Although m/z or intensity differences alone are insufficient to distinguish non-S- and S-containing compounds, we examined whether combining these two variables could be enough for S recognition. Thus, using a filtering approach similar to FT-ICR MS studies, , we used a mass difference cutoff of 1.9958 ± 0.01 Da between the M+2 and M isotopic peaks and an M+2 intensity cutoff of 4.5 ± 2.0%. For evaluation, we calculated the true positive rate (TPR) and false positive rate (FPR). These two metrics are critical indicators of data quality. A low TPR indicates that many S-containing molecules cannot be annotated. This is problematic in data interpretation as these compounds might be informative about a given environmental question. Alternatively, a high FPR is problematic because many non-S-containing compounds will be falsely annotated as containing S, and resources would be wasted on interpreting misleading data. As shown in Figure C, this filtering approach resulted in a low TPR of 0.39 and a noticeable FPR of 0.18. This performance is clearly not suitable for real-world applications as many S-containing compounds will be missed, and non-S-containing compounds will be falsely annotated to contain S. Notably, this filtering strategy would perform even worse with multiple S atoms as their M+2 intensities fall outside the given intensity threshold. In short, a more nuanced strategy is needed to accurately distinguish S- and non-S-containing compounds.

3.2. Using Machine Learning to Recognize S-Containing Compounds

To improve the filtering approach for recognizing S-containing compounds in QTOF MS analysis, we proposed a sequential ML strategy with two layers.

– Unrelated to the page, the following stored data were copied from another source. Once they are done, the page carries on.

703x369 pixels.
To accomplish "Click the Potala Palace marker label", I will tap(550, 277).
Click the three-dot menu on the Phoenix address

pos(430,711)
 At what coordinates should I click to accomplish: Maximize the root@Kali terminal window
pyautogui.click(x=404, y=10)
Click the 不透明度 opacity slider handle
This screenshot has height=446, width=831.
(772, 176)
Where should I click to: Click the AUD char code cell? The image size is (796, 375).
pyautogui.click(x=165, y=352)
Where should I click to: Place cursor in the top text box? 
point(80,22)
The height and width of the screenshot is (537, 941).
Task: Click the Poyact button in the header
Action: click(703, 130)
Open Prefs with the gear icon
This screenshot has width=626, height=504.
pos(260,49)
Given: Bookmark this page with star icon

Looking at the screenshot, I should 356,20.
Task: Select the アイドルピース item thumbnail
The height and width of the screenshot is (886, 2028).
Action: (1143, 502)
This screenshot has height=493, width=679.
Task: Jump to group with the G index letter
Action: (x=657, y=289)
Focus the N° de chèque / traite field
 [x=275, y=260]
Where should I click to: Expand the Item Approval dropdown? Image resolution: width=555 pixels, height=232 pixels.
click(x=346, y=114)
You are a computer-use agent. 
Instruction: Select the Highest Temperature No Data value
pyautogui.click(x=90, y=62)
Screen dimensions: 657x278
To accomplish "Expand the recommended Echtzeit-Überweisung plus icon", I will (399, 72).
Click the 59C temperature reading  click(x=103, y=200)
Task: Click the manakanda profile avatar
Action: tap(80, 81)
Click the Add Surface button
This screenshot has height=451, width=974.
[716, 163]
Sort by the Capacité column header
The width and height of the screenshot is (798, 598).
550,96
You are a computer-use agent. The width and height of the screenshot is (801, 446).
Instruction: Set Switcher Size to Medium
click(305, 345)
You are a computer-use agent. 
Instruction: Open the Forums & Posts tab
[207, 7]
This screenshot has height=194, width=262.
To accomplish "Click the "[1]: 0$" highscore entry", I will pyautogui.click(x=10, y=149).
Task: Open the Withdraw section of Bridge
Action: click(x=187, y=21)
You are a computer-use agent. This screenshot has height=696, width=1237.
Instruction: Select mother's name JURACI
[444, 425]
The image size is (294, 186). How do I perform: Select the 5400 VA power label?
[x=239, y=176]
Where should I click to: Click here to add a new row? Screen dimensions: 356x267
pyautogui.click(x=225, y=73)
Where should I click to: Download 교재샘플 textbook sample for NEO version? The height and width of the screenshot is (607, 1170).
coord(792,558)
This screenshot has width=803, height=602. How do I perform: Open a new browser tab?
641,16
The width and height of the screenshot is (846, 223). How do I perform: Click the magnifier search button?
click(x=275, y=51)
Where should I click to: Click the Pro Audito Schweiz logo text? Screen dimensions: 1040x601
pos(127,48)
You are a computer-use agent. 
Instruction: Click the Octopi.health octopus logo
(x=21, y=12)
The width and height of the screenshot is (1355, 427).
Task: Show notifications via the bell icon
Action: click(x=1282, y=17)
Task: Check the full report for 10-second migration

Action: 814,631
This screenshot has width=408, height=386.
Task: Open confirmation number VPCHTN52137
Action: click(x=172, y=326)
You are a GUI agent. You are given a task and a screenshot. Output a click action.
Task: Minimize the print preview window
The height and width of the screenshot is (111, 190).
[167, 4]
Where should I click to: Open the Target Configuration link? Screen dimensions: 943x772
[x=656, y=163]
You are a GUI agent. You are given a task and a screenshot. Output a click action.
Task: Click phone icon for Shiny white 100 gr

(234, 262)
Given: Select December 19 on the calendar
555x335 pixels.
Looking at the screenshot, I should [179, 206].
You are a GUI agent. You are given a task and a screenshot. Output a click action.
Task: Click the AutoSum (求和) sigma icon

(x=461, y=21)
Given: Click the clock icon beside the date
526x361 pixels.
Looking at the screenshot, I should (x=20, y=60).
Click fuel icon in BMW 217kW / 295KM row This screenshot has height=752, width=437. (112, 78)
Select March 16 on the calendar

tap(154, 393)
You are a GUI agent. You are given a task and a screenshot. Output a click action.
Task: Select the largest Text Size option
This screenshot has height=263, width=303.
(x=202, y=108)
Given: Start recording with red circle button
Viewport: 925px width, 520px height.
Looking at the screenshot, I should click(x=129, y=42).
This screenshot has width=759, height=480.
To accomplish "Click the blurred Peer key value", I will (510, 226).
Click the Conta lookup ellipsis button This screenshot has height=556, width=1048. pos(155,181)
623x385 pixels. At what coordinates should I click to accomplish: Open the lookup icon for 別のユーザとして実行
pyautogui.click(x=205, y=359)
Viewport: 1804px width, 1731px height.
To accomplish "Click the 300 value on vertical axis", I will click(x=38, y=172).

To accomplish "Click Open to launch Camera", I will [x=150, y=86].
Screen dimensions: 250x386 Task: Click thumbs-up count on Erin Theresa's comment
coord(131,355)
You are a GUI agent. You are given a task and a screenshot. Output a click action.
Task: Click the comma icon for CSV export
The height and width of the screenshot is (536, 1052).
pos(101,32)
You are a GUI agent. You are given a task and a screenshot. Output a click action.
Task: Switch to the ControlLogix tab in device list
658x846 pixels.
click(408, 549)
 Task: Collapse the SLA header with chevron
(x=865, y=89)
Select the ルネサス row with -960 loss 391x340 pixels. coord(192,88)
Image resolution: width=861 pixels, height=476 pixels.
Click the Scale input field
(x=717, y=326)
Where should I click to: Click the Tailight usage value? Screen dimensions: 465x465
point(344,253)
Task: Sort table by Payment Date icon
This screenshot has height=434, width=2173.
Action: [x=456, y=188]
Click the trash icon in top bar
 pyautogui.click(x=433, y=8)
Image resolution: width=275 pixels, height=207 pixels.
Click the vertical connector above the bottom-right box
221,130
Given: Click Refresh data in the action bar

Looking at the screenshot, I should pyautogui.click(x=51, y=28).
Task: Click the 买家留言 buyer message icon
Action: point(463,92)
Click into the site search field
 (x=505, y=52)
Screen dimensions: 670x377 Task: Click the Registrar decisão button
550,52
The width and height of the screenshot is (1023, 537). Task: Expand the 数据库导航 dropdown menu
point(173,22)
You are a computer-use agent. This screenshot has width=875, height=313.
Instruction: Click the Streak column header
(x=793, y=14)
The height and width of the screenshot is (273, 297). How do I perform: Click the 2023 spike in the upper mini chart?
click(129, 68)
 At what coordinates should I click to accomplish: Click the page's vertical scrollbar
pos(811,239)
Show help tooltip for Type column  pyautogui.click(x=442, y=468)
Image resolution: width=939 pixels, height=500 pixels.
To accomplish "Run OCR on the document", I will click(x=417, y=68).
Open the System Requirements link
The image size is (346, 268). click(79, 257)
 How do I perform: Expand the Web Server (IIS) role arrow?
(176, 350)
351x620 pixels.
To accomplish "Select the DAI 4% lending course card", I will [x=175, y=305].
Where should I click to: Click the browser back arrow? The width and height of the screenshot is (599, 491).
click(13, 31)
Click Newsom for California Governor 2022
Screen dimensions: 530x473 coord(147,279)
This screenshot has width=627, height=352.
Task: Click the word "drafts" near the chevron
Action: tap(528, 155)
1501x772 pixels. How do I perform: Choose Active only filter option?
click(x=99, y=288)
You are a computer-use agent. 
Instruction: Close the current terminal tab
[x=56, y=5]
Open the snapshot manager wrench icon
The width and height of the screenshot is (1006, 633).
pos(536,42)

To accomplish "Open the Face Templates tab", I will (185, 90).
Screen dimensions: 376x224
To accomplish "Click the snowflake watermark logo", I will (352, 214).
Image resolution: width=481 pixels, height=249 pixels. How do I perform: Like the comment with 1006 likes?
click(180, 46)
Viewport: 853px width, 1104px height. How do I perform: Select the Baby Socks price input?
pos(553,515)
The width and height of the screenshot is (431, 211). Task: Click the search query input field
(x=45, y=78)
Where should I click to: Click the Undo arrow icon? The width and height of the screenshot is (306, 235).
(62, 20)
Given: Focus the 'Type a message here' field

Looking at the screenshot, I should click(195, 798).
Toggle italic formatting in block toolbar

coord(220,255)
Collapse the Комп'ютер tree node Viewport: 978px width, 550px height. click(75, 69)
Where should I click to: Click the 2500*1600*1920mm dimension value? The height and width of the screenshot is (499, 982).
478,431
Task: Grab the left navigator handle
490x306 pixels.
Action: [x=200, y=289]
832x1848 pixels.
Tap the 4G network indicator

In the first layer, the ML-based S recognition model predicts whether the chemical represented in the MS data contains S. To account for variability in isotopic peak detection due to experimental conditions, particularly for low-abundance signals, the strategy includes three distinct ML models: the M+2, M+3, and M+4 models, which uses spectral information up to the M+2, M+3, and M+4 isotopic peaks, respectively (Figure ). During model application, a suitable model is automatically picked based on the number of isotopic peaks observed in the experimental data. For example, if only the M, M+1, and M+2 isotopic peaks are detected, then the M+2 model will be used. This design addresses a critical technical challenge by leveraging data from all detected isotopic peaks, maximizing the information used. It also maintains flexibility and adaptability to account for real-world experimental data, which often lack some potential isotopic peaks, especially the M+3 and M+4 isotopic peaks due to their low abundances. Once the first layer determines the compound contains S, the second layer will proceed to predict the number of S atoms. Similar to the first layer, three ML models (i.e., M+2, M+3, and M+4 models) were trained to accomplish this task.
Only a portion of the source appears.